### [YOUR TASK]
Every line from the one containing "The width and height of the screenshot is (203, 94)." to the one containing "Given: Select the Public privacy radio circle" in the records below, both included, must be set down exactly, and no other line.

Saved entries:
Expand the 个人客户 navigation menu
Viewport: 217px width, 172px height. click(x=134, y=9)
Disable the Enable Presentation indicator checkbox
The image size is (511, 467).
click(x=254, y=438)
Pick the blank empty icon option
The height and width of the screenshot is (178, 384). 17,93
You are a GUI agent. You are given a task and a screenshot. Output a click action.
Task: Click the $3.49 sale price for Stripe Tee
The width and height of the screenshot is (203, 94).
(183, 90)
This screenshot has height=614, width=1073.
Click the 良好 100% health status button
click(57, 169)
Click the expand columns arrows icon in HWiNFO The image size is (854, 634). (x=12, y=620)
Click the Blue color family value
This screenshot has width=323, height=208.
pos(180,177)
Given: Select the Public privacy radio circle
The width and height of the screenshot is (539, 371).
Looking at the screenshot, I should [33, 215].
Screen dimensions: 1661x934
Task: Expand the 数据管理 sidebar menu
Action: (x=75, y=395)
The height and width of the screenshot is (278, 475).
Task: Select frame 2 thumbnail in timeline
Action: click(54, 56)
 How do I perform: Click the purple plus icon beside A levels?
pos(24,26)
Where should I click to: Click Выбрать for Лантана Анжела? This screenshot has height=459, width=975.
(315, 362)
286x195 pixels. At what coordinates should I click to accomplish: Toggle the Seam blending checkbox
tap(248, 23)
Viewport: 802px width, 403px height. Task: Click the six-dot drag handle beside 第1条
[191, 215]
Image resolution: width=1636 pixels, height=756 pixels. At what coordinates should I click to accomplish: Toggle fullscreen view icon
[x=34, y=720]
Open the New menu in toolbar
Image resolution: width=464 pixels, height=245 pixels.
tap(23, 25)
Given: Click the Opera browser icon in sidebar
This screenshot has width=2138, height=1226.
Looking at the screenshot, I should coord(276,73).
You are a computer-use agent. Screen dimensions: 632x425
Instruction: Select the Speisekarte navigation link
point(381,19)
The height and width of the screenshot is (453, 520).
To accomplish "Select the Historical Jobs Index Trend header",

### [EXERCISE OUTPUT]
The width and height of the screenshot is (203, 94).
(183, 90)
This screenshot has height=614, width=1073.
Click the 良好 100% health status button
click(57, 169)
Click the expand columns arrows icon in HWiNFO The image size is (854, 634). (x=12, y=620)
Click the Blue color family value
This screenshot has width=323, height=208.
pos(180,177)
Given: Select the Public privacy radio circle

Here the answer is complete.